The Sony Pictures hack eventually cost the company an estimated $15 million, leaked its private employee communications and unreleased films, and ultimately led to the resignation of the company's co-chair, Amy Pascal.

Soon after the breach, the FBI said that North Korea was responsible based upon claims that attackers failed to mask IP addresses that traced back to Pyongyang. "The FBI now has enough information to conclude that the North Korean government is responsible for these actions," the bureau said in a statement at the time. The FBI also claimed that the malware involved matched code used in an attack against South Korean television stations and banks in 2013.

But those suggestions – and a statement from Director of National Intelligence James Clapper claiming that a North Korean general had ordered the attack – weren’t enough to dull skepticism at the time from the security community, until the National Security Agency backed up the claim by reverse engineering some of the malware involved.
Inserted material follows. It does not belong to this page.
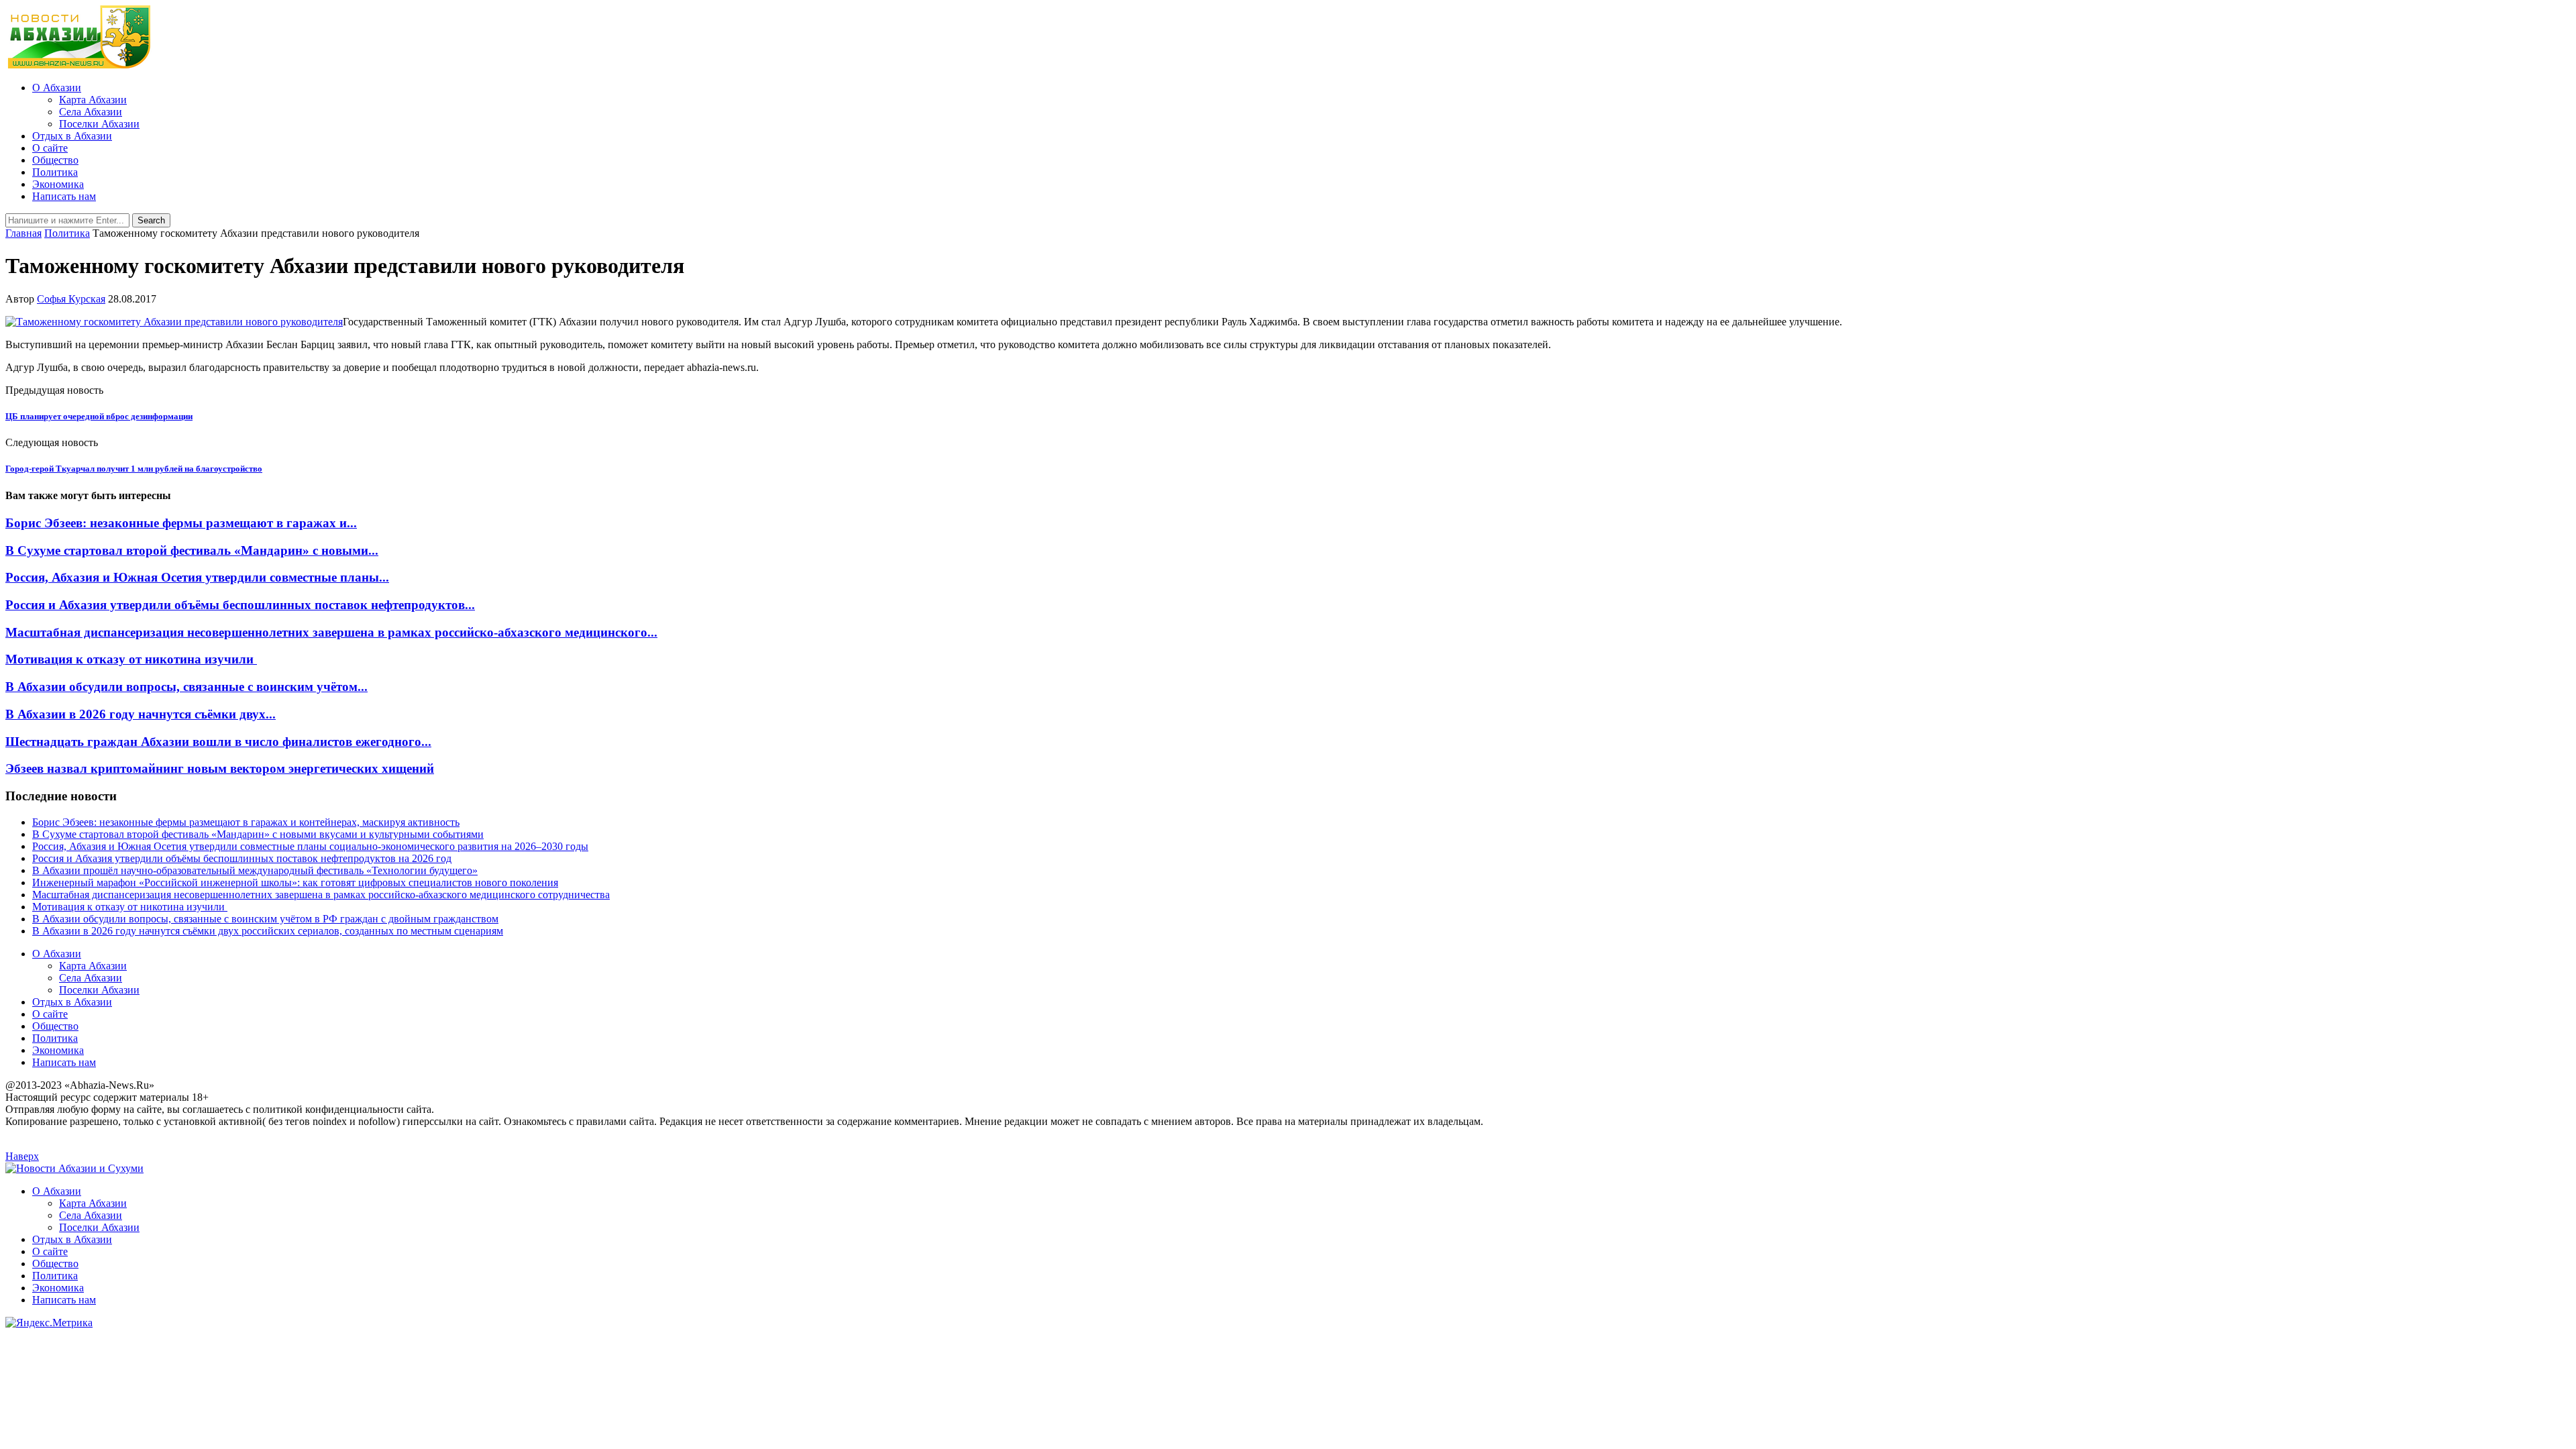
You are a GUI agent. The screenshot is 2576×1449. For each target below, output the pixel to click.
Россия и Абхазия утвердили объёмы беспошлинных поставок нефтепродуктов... (240, 605)
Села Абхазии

That analysis was underscored by noted cybersecurity expert Thomas Rid, professor of security studies at King's College London, who said the FBI may have found a mechanism used by North Korean hackers to encrypt the stolen data.

The Sony hack, which led the US to bolster economic sanctions against North Korea, also helped spur Obama into a major push on cybersecurity in 2015. That culminated in the Cybersecurity Act of 2015 that gives companies legal cover for sharing information on cybersecurity threats with the government through the Department of Homeland Security.